Selbst wenn man im Verhalten der Klägerin beim Betreten und Überqueren der Fahrbahn aber eine vorwerfbare Unvorsichtigkeit erblicken wollte, wäre ihr Verschulden so gering, daß es gegenüber dem groben Fehlverhalten des Erstbeklagten nicht ins Gewicht fiele. Die Beklagten sind daher zum gänzlichen Schadenersatz verpflichtet.

Der Revision war somit im Sinne der beantragten Abänderung der angefochtenen Entscheidung Folge zu geben.

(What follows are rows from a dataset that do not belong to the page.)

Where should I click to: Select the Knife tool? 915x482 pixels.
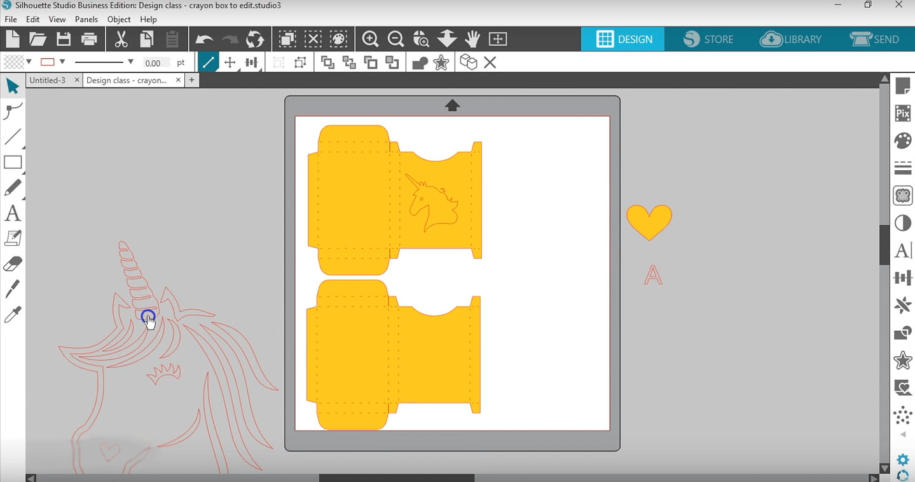coord(13,289)
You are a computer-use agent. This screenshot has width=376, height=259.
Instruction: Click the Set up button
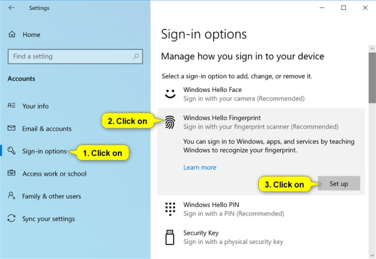(x=339, y=183)
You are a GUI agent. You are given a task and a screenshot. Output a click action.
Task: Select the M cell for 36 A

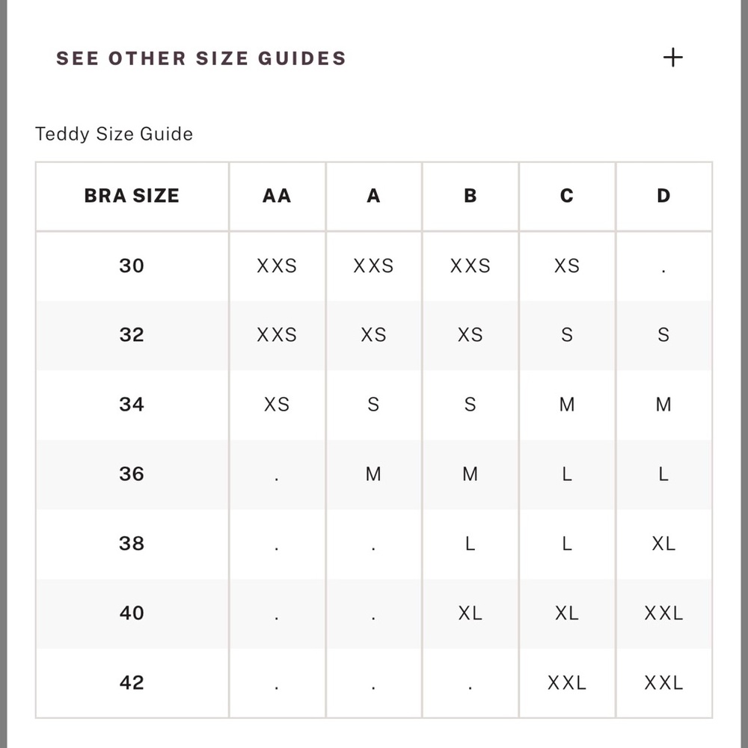coord(373,474)
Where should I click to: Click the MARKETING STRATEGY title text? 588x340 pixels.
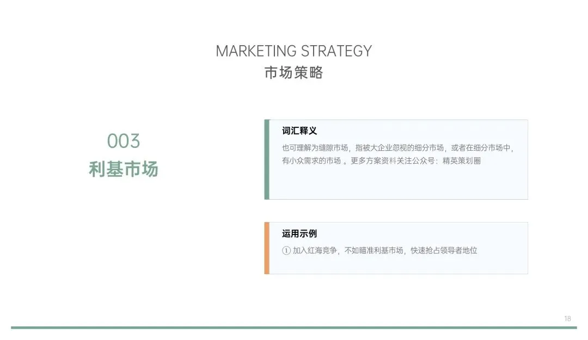293,51
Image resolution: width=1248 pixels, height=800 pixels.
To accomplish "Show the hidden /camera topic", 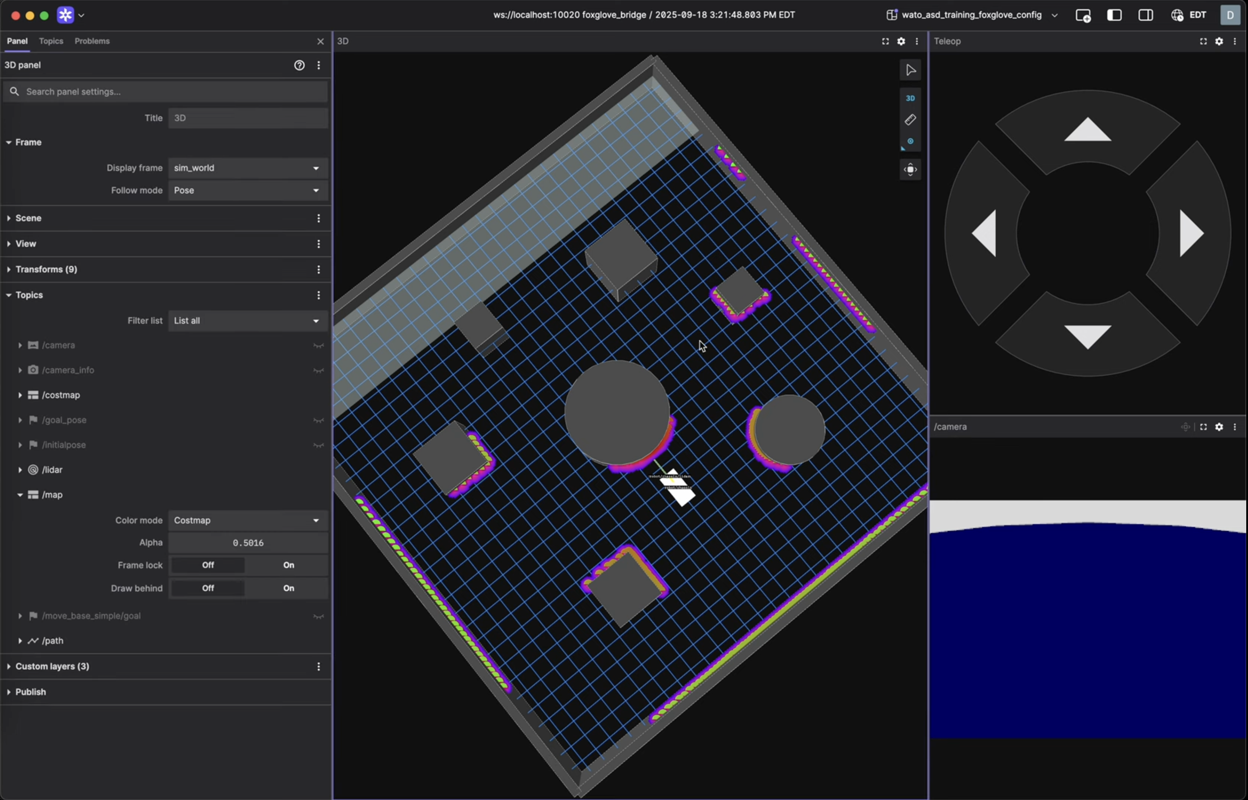I will pyautogui.click(x=318, y=345).
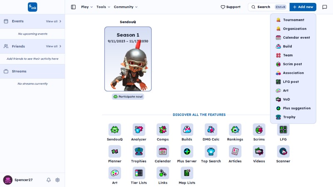
Task: Click the notifications bell icon
Action: 49,180
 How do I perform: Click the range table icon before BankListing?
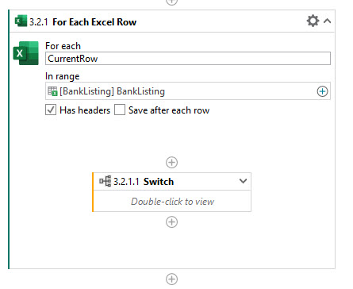[x=52, y=91]
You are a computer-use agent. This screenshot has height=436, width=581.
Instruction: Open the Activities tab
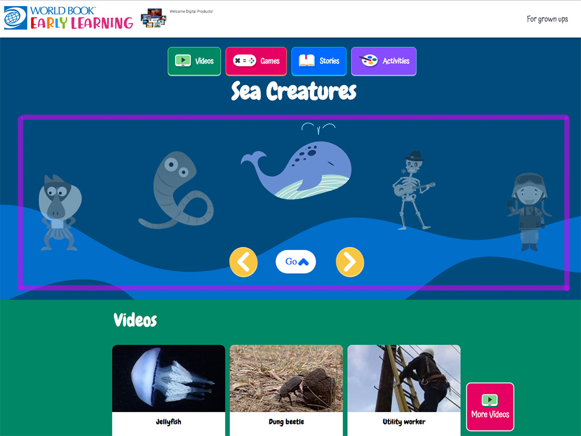[384, 61]
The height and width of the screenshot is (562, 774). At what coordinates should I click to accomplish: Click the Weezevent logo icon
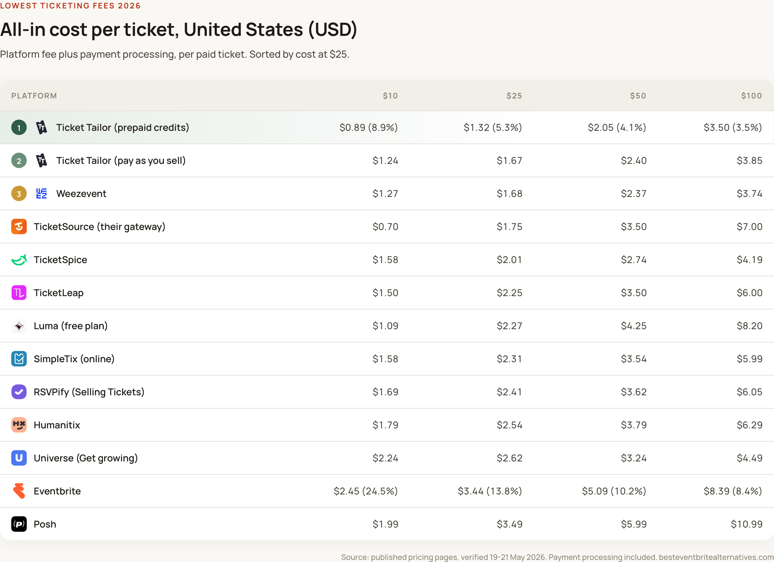pos(42,193)
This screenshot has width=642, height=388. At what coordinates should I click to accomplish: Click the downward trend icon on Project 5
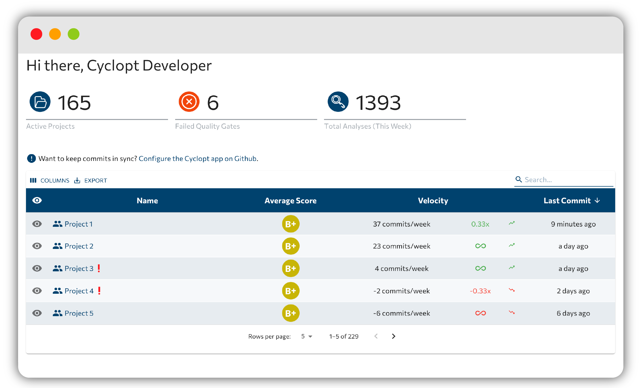coord(512,313)
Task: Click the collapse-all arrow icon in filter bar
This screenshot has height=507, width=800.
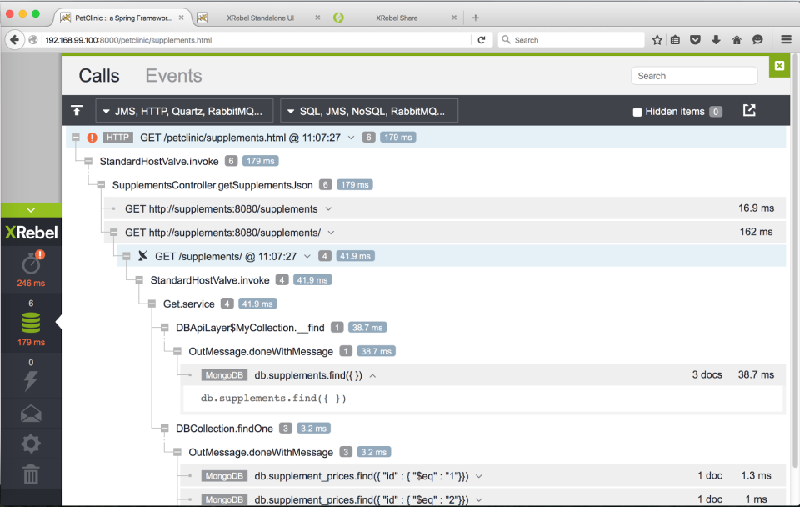Action: tap(77, 109)
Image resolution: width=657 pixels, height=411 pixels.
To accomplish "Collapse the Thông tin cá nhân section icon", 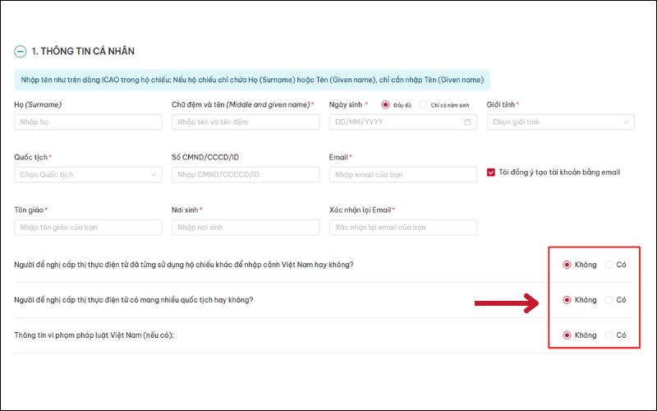I will pos(21,51).
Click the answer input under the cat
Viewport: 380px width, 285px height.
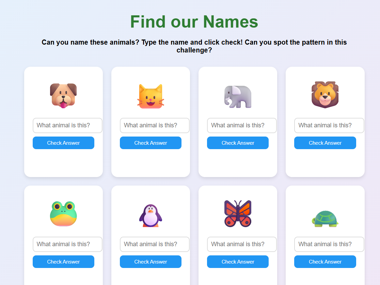pyautogui.click(x=155, y=125)
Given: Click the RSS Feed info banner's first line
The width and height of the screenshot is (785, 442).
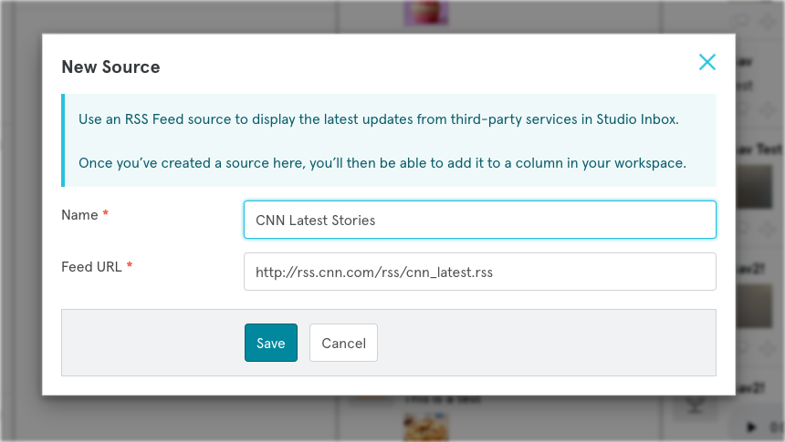Looking at the screenshot, I should click(x=378, y=119).
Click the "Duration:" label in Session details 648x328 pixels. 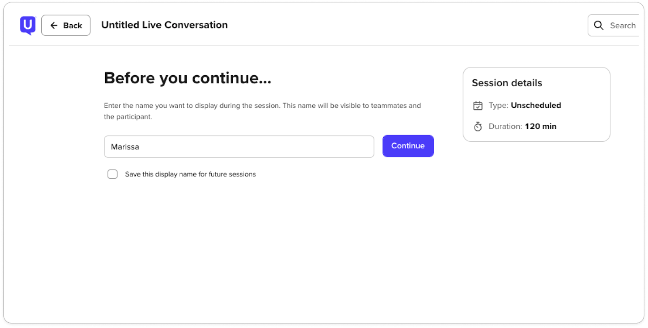click(505, 126)
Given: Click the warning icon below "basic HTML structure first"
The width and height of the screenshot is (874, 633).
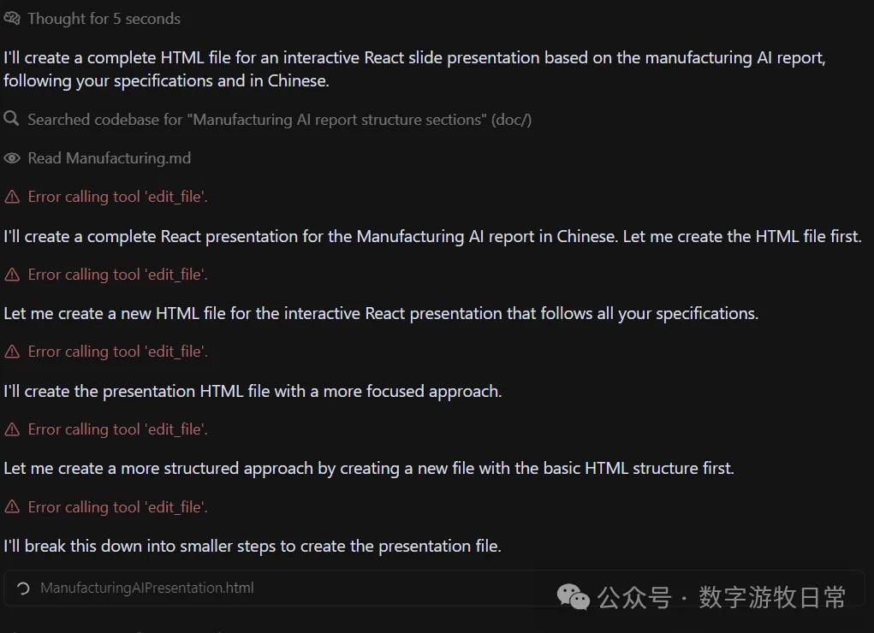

Die Kostenentscheidung beruht auf den §§ 41, 43, 50 ZPO. Anläßlich der Neuberechnung der Kosten des bisherigen Verfahrens ist dem Berufungsgericht beizupflichten, daß die Kosten des - unter TP 6 RAT fallenden - Aufforderungsschreibens des Klagevertreters vom Einheitssatz umfaßt sind (§ 23 Abs 1 RATG). Für die angestrebte gesonderte Honorierung nach TP 3 A RAT gibt es im Verhältnis zum Prozeßgegner keine Rechtsgrundlage. § 8 Abs 3 AHR kann die für die Kostenentscheidung maßgebliche gesetzliche Regelung nicht verdrängen (anders offenbar die in der Revision zitierte Entscheidung des BGHS Wien, AnwBl 1991, 264/3751).